Use the first example testcase as your mental trace to verify each transition.
Step 04

Edge Cases

Minimum Input
Single element / shortest valid input
Validate boundary behavior before entering the main loop or recursion.
Duplicates & Repeats
Repeated values / repeated states
Decide whether duplicates should be merged, skipped, or counted explicitly.
Extreme Constraints
Largest constraint values
Re-check complexity target against constraints to avoid time-limit issues.
Invalid / Corner Shape
Empty collections, zeros, or disconnected structures
Handle special-case structure before the core algorithm path.
Step 05

Full Annotated Code

Source-backed implementations are provided below for direct study and interview prep.

// Accepted solution for LeetCode #1994: The Number of Good Subsets
class Solution {
    public int numberOfGoodSubsets(int[] nums) {
        int[] primes = {2, 3, 5, 7, 11, 13, 17, 19, 23, 29};
        int[] cnt = new int[31];
        for (int x : nums) {
            ++cnt[x];
        }
        final int mod = (int) 1e9 + 7;
        int n = primes.length;
        long[] f = new long[1 << n];
        f[0] = 1;
        for (int i = 0; i < cnt[1]; ++i) {
            f[0] = (f[0] * 2) % mod;
        }
        for (int x = 2; x < 31; ++x) {
            if (cnt[x] == 0 || x % 4 == 0 || x % 9 == 0 || x % 25 == 0) {
                continue;
            }
            int mask = 0;
            for (int i = 0; i < n; ++i) {
                if (x % primes[i] == 0) {
                    mask |= 1 << i;
                }
            }
            for (int state = (1 << n) - 1; state > 0; --state) {
                if ((state & mask) == mask) {
                    f[state] = (f[state] + cnt[x] * f[state ^ mask]) % mod;
                }
            }
        }
        long ans = 0;
        for (int i = 1; i < 1 << n; ++i) {
            ans = (ans + f[i]) % mod;
        }
        return (int) ans;
    }
}
Step 06

Interactive Study Demo

Use this to step through a reusable interview workflow for this problem.

Press Step or Run All to begin.
Step 07

Complexity Analysis

Time
O(n × m)
Space
O(n × m)

Approach Breakdown

RECURSIVE
O(2ⁿ) time
O(n) space

Pure recursion explores every possible choice at each step. With two choices per state (take or skip), the decision tree has 2ⁿ leaves.
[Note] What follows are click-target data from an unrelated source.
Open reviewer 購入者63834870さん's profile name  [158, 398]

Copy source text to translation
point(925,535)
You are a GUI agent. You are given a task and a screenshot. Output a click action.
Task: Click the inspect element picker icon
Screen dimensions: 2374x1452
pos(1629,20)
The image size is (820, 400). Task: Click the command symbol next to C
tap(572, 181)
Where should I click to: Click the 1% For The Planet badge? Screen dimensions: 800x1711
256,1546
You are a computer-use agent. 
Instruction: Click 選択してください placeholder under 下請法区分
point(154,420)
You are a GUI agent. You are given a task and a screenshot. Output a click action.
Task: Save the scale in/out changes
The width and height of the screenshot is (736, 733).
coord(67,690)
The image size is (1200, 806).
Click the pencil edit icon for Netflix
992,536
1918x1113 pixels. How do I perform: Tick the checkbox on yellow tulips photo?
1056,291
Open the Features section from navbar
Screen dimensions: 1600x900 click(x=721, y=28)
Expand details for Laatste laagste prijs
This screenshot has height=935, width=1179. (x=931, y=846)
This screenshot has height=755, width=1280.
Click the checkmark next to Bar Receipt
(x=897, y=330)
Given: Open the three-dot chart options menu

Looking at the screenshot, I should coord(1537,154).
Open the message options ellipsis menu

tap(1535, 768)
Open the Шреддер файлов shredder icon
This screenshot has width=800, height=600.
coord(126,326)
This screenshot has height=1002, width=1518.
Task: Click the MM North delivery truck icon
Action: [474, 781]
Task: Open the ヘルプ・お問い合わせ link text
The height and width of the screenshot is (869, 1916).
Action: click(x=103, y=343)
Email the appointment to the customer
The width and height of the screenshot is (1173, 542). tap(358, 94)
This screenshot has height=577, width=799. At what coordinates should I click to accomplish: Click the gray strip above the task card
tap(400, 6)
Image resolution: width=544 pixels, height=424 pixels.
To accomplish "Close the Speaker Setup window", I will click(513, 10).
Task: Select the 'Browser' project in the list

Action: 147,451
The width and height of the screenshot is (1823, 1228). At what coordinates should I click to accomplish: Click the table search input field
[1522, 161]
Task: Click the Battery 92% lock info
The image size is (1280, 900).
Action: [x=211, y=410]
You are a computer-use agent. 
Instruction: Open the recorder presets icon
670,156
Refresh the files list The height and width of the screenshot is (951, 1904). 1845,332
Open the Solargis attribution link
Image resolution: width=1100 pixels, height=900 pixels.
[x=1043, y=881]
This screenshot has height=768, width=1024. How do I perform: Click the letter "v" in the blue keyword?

The recursion stack uses O(n) space. Many subproblems are recomputed exponentially many times.

DYNAMIC PROGRAMMING
O(n × m) time
O(n × m) space

Each cell in the DP table is computed exactly once from previously solved subproblems. The table dimensions determine both time and space. Look for the state variables — each unique combination of state values is one cell. Often a rolling array can reduce space by one dimension.

Shortcut: Count your DP state dimensions → that’s your time. Can you drop one? That’s your space optimization.
Coach Notes

Common Mistakes

Review these before coding to avoid predictable interview regressions.

Off-by-one on range boundaries

Wrong move: Loop endpoints miss first/last candidate.

Usually fails on: Fails on minimal arrays and exact-boundary answers.

Fix: Re-derive loops from inclusive/exclusive ranges before coding.

Mutating counts without cleanup

Wrong move: Zero-count keys stay in map and break distinct/count constraints.

Usually fails on: Window/map size checks are consistently off by one.

Fix: Delete keys when count reaches zero.

Overflow in intermediate arithmetic

Wrong move: Temporary multiplications exceed integer bounds.

Usually fails on: Large inputs wrap around unexpectedly.

Fix: Use wider types, modular arithmetic, or rearranged operations.

State misses one required dimension

Wrong move: An incomplete state merges distinct subproblems and caches incorrect answers.

Usually fails on: Correctness breaks on cases that differ only in hidden state.

Fix: Define state so each unique subproblem maps to one DP cell.